[What you will do] Below is a listing. Copy each line of it that holds the word "agent".

[Data to examine]

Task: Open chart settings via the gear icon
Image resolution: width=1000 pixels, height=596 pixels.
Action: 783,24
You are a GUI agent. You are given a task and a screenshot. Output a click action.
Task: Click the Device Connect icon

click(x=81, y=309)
--
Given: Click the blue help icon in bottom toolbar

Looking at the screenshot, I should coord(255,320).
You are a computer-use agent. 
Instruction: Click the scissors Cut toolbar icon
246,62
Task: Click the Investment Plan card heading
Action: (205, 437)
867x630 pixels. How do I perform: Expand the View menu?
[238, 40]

[Exercise answer]
You are a GUI agent. You are given a task and a screenshot. Output a click action.
You are a computer-use agent. 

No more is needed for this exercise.